#### [Work request]
Please return each record exactly as it stands.

*** Opening of Data excerpts ***

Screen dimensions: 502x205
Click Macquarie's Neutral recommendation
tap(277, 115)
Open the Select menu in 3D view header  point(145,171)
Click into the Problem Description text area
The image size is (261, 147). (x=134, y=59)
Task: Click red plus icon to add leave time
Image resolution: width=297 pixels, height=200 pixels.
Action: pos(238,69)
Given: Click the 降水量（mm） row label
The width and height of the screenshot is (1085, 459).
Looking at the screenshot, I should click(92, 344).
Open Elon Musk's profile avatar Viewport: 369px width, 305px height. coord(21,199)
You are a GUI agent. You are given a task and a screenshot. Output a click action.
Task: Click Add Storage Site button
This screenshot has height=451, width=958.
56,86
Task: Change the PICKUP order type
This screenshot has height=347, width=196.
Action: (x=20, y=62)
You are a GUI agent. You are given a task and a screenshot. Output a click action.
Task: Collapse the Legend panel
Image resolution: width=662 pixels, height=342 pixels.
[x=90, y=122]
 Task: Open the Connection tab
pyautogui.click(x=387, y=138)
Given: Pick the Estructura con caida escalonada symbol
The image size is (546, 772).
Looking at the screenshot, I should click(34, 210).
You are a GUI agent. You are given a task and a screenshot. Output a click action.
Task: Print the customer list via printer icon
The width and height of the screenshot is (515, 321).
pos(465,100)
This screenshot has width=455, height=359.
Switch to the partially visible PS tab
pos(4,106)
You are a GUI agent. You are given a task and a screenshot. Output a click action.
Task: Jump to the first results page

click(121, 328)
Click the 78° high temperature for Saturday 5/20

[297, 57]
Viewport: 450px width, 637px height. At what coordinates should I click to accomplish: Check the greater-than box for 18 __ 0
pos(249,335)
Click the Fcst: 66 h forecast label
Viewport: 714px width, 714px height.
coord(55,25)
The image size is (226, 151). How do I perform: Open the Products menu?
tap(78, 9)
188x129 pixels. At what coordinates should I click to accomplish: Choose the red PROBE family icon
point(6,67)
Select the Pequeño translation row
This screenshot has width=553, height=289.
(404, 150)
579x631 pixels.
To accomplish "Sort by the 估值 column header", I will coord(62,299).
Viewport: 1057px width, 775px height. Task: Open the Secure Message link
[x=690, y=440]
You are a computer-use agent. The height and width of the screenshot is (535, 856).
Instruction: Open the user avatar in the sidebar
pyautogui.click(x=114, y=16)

*** Close of Data excerpts ***

#### [Task result]
Screen dimensions: 502x205
Click Macquarie's Neutral recommendation
tap(277, 115)
Open the Select menu in 3D view header  point(145,171)
Click into the Problem Description text area
The image size is (261, 147). (x=134, y=59)
Task: Click red plus icon to add leave time
Image resolution: width=297 pixels, height=200 pixels.
Action: pos(238,69)
Given: Click the 降水量（mm） row label
The width and height of the screenshot is (1085, 459).
Looking at the screenshot, I should click(92, 344).
Open Elon Musk's profile avatar Viewport: 369px width, 305px height. coord(21,199)
You are a GUI agent. You are given a task and a screenshot. Output a click action.
Task: Click Add Storage Site button
This screenshot has height=451, width=958.
56,86
Task: Change the PICKUP order type
This screenshot has height=347, width=196.
Action: (x=20, y=62)
You are a GUI agent. You are given a task and a screenshot. Output a click action.
Task: Collapse the Legend panel
Image resolution: width=662 pixels, height=342 pixels.
[x=90, y=122]
 Task: Open the Connection tab
pyautogui.click(x=387, y=138)
Given: Pick the Estructura con caida escalonada symbol
The image size is (546, 772).
Looking at the screenshot, I should click(34, 210).
You are a GUI agent. You are given a task and a screenshot. Output a click action.
Task: Print the customer list via printer icon
The width and height of the screenshot is (515, 321).
pos(465,100)
This screenshot has width=455, height=359.
Switch to the partially visible PS tab
pos(4,106)
You are a GUI agent. You are given a task and a screenshot. Output a click action.
Task: Jump to the first results page

click(121, 328)
Click the 78° high temperature for Saturday 5/20

[297, 57]
Viewport: 450px width, 637px height. At what coordinates should I click to accomplish: Check the greater-than box for 18 __ 0
pos(249,335)
Click the Fcst: 66 h forecast label
Viewport: 714px width, 714px height.
coord(55,25)
The image size is (226, 151). How do I perform: Open the Products menu?
tap(78, 9)
188x129 pixels. At what coordinates should I click to accomplish: Choose the red PROBE family icon
point(6,67)
Select the Pequeño translation row
This screenshot has width=553, height=289.
(404, 150)
579x631 pixels.
To accomplish "Sort by the 估值 column header", I will coord(62,299).
Viewport: 1057px width, 775px height. Task: Open the Secure Message link
[x=690, y=440]
You are a computer-use agent. The height and width of the screenshot is (535, 856).
Instruction: Open the user avatar in the sidebar
pyautogui.click(x=114, y=16)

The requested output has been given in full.